James "JR" Hommer, vice president, was looking for a way to reduce the time it took to complete a very difficult boring job. The job took 21 minutes per part to complete with multiple roughing and finishing processes. It required 10 minutes of hone time.
The material used for the cylindrical workpiece was Inconel, a strong, resilient aerospace alloy that can be tough to machine. Hommer Tool, a job shop specializing in close tolerance round tooling, had to remove 0.060 inch of material and keep tolerance within ± 0.0005 inch.
The diameter of the bore was 1.290 inches and the depth was 9 inches—a diameter to length ratio that would exceed any published standards, according to Mr. Hommer.
Application engineer Jeff Stone of KPT/Kaiser Precision Tooling, Inc. (Elk Grove Village, Illinois), and distributor Tom Senger, West Side Industrial Supply (South Elgin, Illinois), came up with a possible solution. They proposed dispensing with the honing operation and reducing the multiple roughing and finishing processes to a single, two-sided operation on a lathe using KPT/Kaiser's 10.315.301 twin cutter roughing head.
KPT/Kaiser twin cutters have not often been considered for applications on lathes, and Mr. Hommer had to be persuaded that the same tool would do both roughing and finishing within the tight tolerance. "No one had samples to prove the process," he says. "It was putting a lot of risk on me." On the other hand, none of Hommer's other tooling suppliers had a competitive bid for the job, so Mr. Hommer decided to take the chance.
Everyone was pleased with the results. "It cut a 21-minute job to 9 minutes" Mr. Hommer says. Considering that Hommer's contract called for producing 2,000 of these pieces for a military application, saving 12 minutes per piece meant significant cost reduction.
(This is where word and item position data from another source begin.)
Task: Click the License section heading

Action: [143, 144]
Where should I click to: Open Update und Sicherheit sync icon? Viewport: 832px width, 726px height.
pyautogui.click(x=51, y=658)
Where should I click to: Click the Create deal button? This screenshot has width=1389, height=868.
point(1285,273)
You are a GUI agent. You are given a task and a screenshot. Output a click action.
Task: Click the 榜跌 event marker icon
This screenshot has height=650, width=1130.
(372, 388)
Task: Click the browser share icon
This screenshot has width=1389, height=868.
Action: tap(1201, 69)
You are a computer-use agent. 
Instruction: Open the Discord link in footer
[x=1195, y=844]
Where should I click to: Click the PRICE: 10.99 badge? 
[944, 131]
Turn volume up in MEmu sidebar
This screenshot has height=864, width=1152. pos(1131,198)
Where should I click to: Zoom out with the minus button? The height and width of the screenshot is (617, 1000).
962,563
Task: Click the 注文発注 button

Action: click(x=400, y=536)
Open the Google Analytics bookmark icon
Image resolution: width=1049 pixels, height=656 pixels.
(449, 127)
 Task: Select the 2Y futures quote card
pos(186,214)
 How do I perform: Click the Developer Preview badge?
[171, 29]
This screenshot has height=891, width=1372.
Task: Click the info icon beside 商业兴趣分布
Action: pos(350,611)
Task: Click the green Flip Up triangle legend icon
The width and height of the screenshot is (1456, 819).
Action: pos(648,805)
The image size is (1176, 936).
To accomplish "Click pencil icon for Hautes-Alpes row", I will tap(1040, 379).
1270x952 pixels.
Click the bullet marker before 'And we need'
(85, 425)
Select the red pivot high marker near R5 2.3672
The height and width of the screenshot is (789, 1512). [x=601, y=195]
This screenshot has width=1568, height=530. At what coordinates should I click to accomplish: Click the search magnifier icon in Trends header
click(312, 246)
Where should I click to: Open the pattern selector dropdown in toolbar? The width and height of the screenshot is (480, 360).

"We don't like to talk specific dollars, but we can say that Kaiser tooling helped to make this a profitable contract," Mr. Hommer says. "We used a carbide bar with coolant through," says Mr. Stone. "The bar length was 13.8 inches, long enough to cut a bore 12.1 inches deep. This is an in-stock item at KPT/Kaiser, where our competition was quoting specials."
"Running a twin cutter on a lathe requires much closer attention to setup detail than in rotating tool applications," Mr. Stone adds. "We have to align the inserts parallel to the ways of the machine. In this case, we were using one insert for roughing and the other side for finishing, making two operations with the same tool. The cutting edges of the inserts have to be positioned precisely on the centerline and the length of the tool must be precisely parallel to the centerline of the bore to be machined."
Hommer used a 11.654.968 TiAlN-coated insert. They roughed out 0.040 inch at 100 SFM/0.003 IPR and finished at 200 SFM/1.8 IPR, removing 0.020 inch of material.
"‘Never been done' has never been a term in our vocabulary," says Mr. Hommer. "We welcome new manufacturing challenges!"